Union Charter Section50 paragraph 3: The union has set up various guidelines for how to act in certain situations, now almost nobody really cares about these, and adventurers never hear about them until they are being asked why they didn’t follow them. If the Union is big on PR, this may be so they can shift the blame onto the party by saying they didn’t follow the regulations.
“Consider this a gift on my daughters wedding day.”: The Union is more or less the mafia, local governments are either bribed, blackmailed, or cowering in fear that the Union will use some thinly veiled logic to declare them a threat and send a group of twentieth level enforcers to remove them and instate somebody more sympathetic with the Union, because of this they run roughshod over pretty much any law they want to.
“Are you questioning my Athoritah?”: the Union and the local law enforcement don’t exactly have the best of relations, with the Union acting more or less as a Vigilante organization, and the adventurers run into constant trouble with the authorities.
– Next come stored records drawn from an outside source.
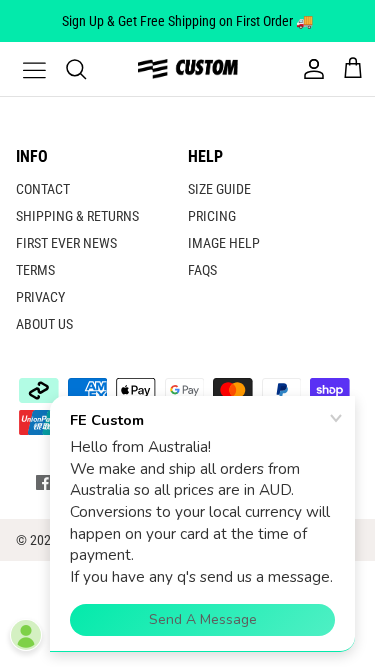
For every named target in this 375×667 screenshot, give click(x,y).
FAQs (202, 270)
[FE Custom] (188, 68)
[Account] (309, 69)
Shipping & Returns (77, 216)
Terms (35, 270)
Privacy (40, 297)
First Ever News (66, 243)
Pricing (212, 216)
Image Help (224, 243)
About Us (44, 324)
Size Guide (219, 189)
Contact (43, 189)
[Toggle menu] (22, 69)
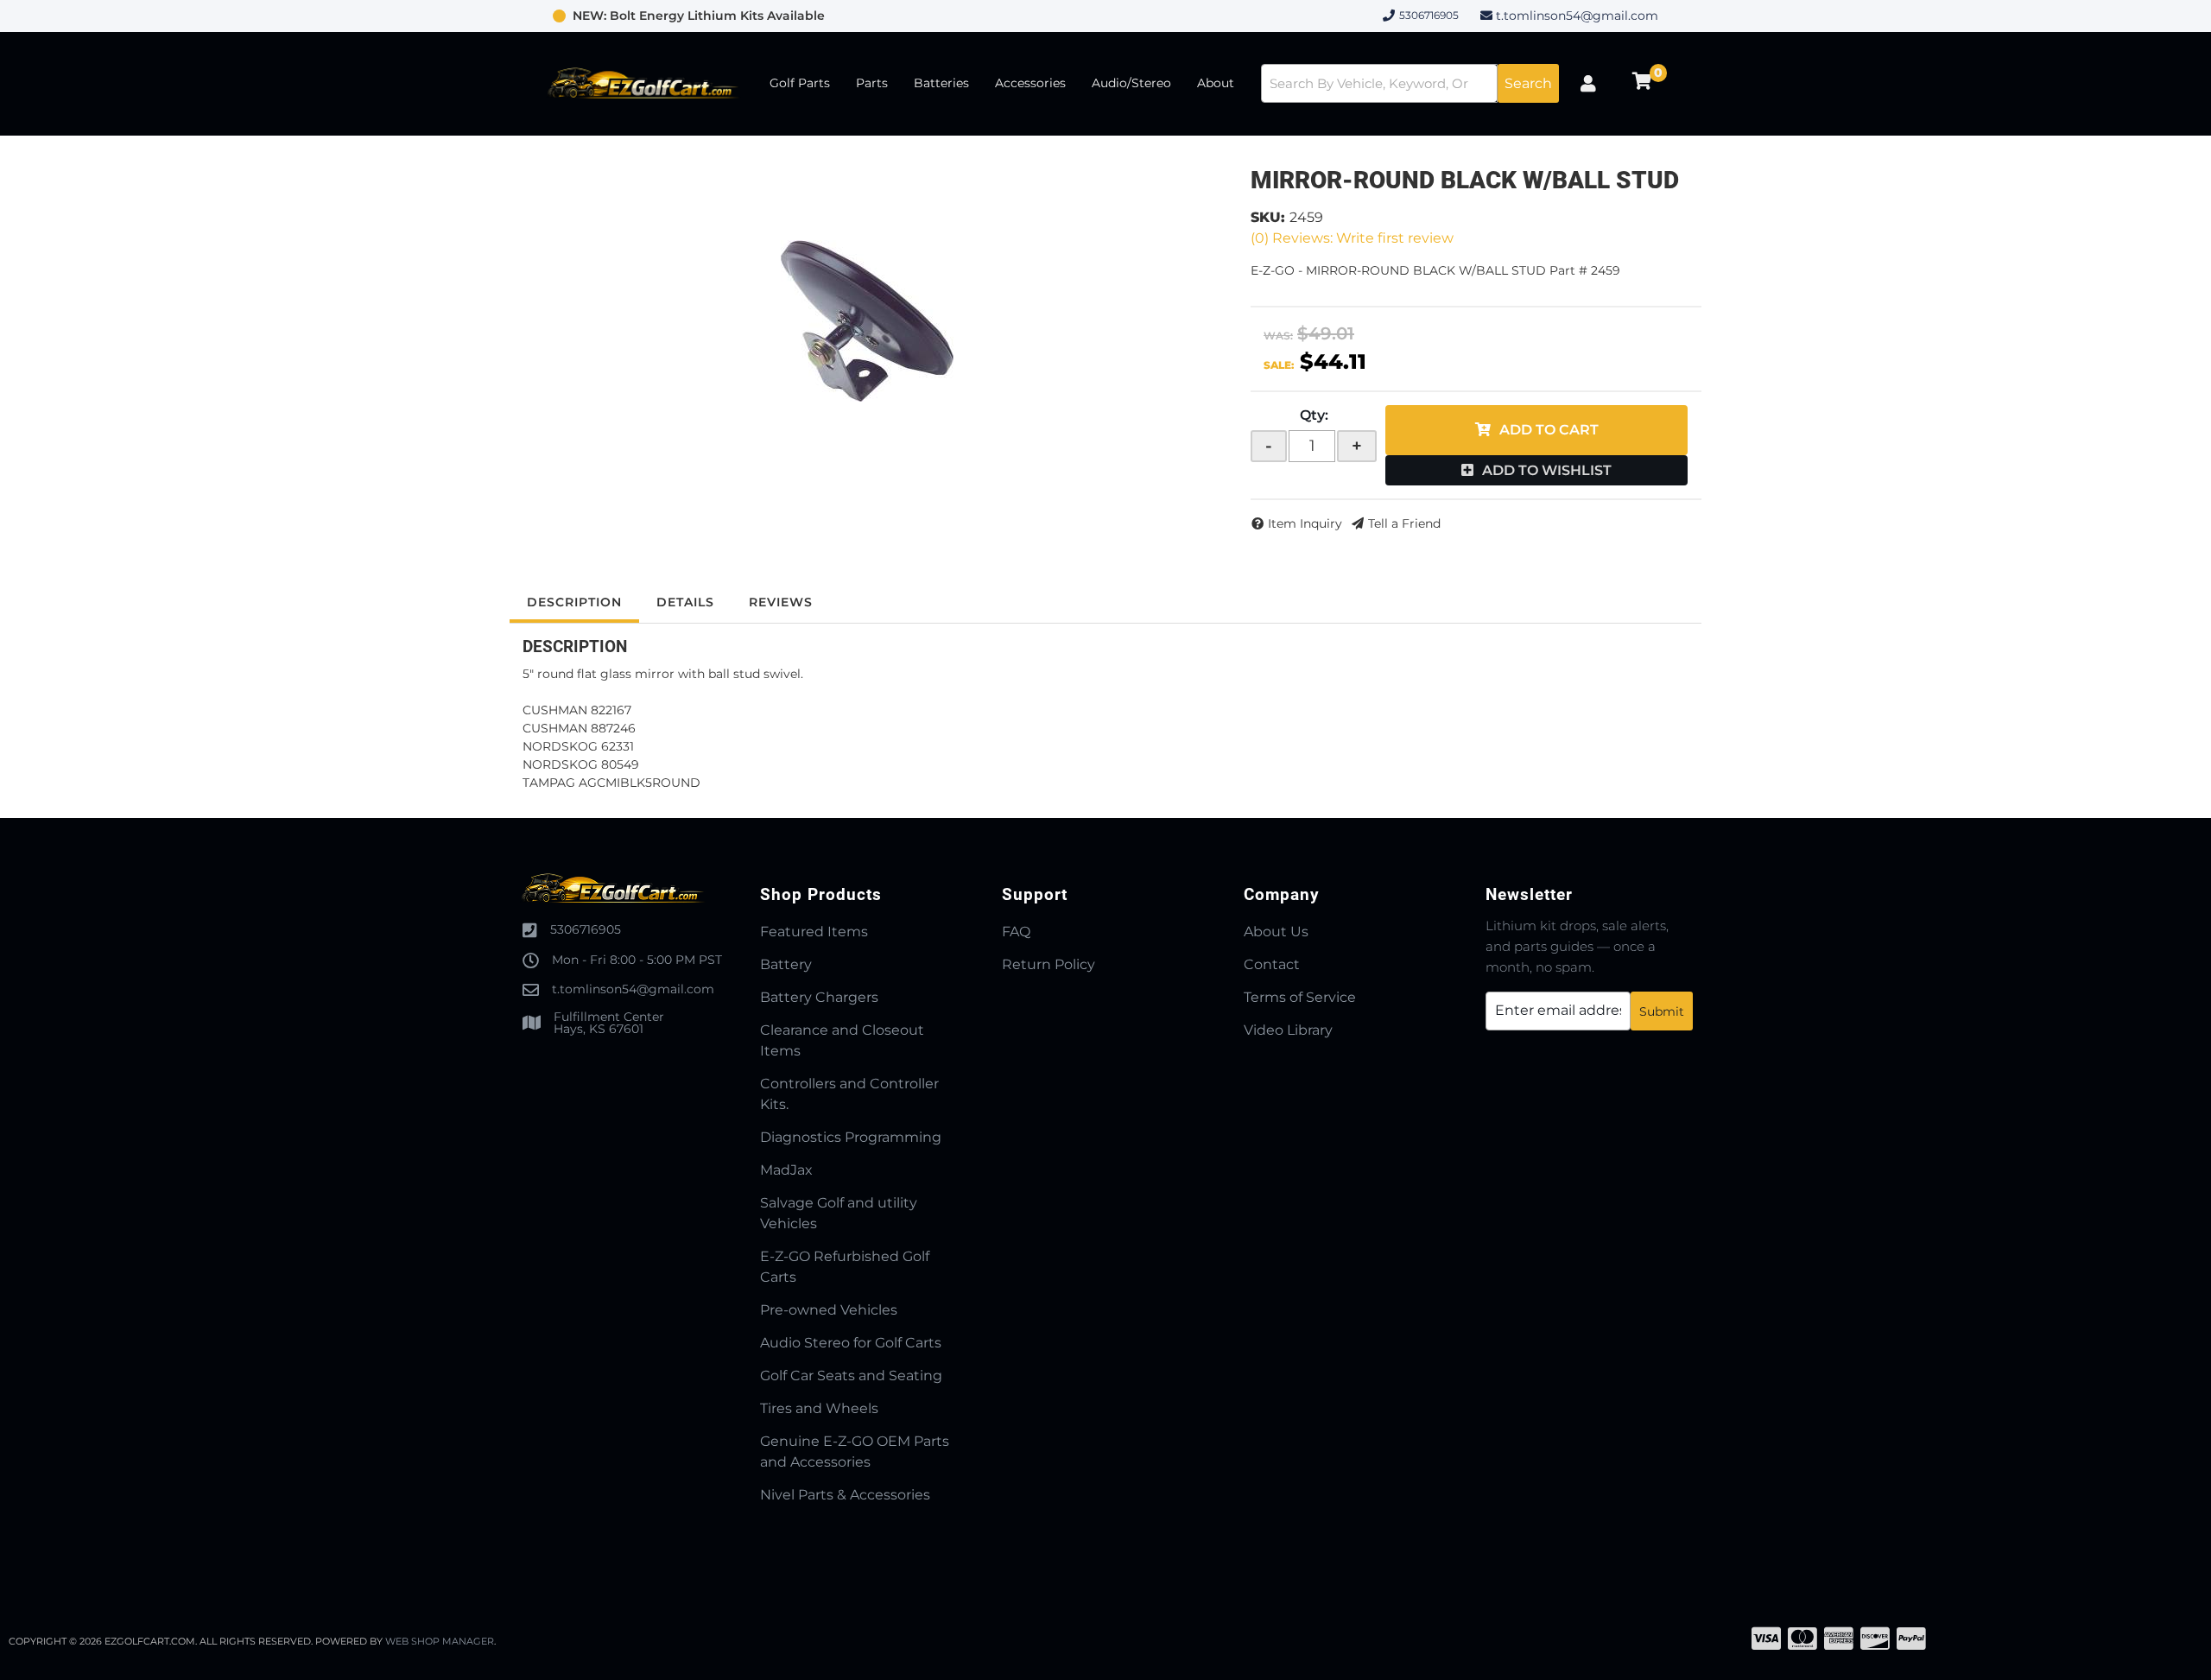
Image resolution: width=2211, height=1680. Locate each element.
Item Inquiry (1305, 523)
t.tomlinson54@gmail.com (1577, 15)
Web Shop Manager (439, 1641)
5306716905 (585, 929)
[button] (1410, 83)
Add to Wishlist (1547, 470)
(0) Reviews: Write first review (1352, 238)
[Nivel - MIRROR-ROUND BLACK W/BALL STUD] (867, 321)
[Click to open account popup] (1588, 83)
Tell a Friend (1404, 523)
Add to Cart (1549, 430)
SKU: (1268, 217)
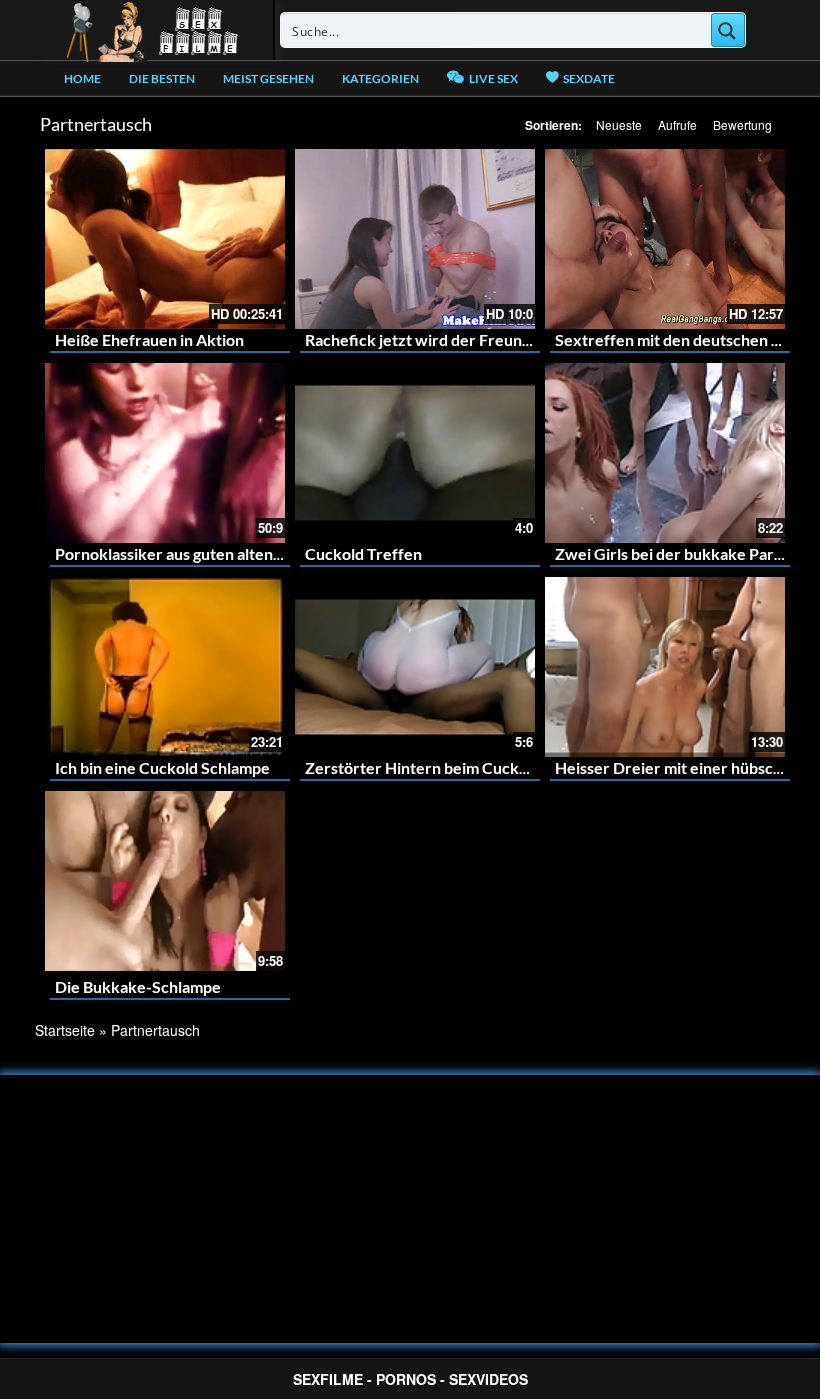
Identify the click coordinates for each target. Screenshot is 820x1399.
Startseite (65, 1030)
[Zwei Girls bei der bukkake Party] (665, 453)
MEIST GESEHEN (268, 78)
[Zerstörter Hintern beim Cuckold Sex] (415, 667)
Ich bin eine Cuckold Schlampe (162, 767)
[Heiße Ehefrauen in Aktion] (165, 239)
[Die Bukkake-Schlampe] (165, 881)
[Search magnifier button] (728, 30)
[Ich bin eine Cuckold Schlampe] (165, 667)
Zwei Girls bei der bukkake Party (672, 553)
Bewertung (742, 124)
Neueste (619, 124)
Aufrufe (677, 124)
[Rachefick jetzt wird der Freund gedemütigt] (415, 239)
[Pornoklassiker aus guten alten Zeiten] (165, 453)
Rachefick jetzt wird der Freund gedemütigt (460, 339)
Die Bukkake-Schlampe (138, 986)
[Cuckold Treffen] (415, 453)
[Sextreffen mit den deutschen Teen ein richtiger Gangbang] (665, 239)
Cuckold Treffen (363, 553)
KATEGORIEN (380, 78)
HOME (82, 78)
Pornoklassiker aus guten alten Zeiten (189, 553)
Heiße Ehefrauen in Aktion (149, 339)
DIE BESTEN (162, 78)
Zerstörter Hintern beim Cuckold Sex (438, 767)
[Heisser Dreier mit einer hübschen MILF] (665, 667)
Some Union-Related adventure Hooks.

“Bring them in”: Another Party from the union has gone rogue, the Players are tasked with tracking them down.
Or on the flipside
Pulling a Bauer: The Party has gone rouge and must handle the threat while evading agents from the union.
Bringing down the Smiler: The party learns that a popular and well liked member of the union has a nefarious dark side, however they have no proof and must work secretly to get information that supports what they know to be true.
Cleaning up the system: The Union is little more then a well-organized band of thugs, however it still serves a necessary purpose. The Good-aligned party joins with the intent of transforming it into a beneficial organization.
Internal Investigation: The Union has found something fishy with a recent report they received, and sends the team to investigate the situation.

brian c
2007-10-27, 10:04 PM
This sounds like something that would be headquartered in Sigil (assuming it's actually Interplanar; it could just as well not be).

Cool idea though.

Azerian Kelimon
2007-10-27, 10:04 PM
DINGALINGALING! Did someone say "Hey, that sounds like Fable's heroes guild?"

2007-10-27, 10:05 PM
DINGALINGALING! Did someone say "Hey, that sounds like Fable's heroes guild?"
Ive never played Fable(though Ive heard it's awsome), but then again, I'm not surprised in any way that this has been used before, its not a particurally original idea.

Azerian Kelimon
2007-10-27, 10:15 PM
Actually, it's usually a groundbreaking idea, since heroes are usually Vigilante's. It's the reason Fable is a new age cult classic: Your character not only is really human (Heck, he/she ages per level!), but the world is truly different and very Peter Molyneux. 'Cause, if you want innovation, you NEED Peter (To illustrate the point, he did Black & White, which was groundbreaking at it's time, and Populous. See a pattern?)

2007-10-27, 10:28 PM
sorta like a mercenary guild ehh than since they get paid

Azerian Kelimon
2007-10-27, 10:32 PM
Uuuh, no. Most heroes guilds are just for backup, you earn what you get, and have mighty support. That's it, since WHAT adventurer wants to keep paying a tax?

2007-10-27, 10:33 PM
sorta like a mercenary guild ehh than since they get paid

Kind of, the difference is that I see the Union not as mercenaries (unless its more ofa corrupt setting), but as taking on threats without getting hired paid, and since this is a DnD setting, said threats are sure to result in some money for those who solve them, which the Union takes a cut of.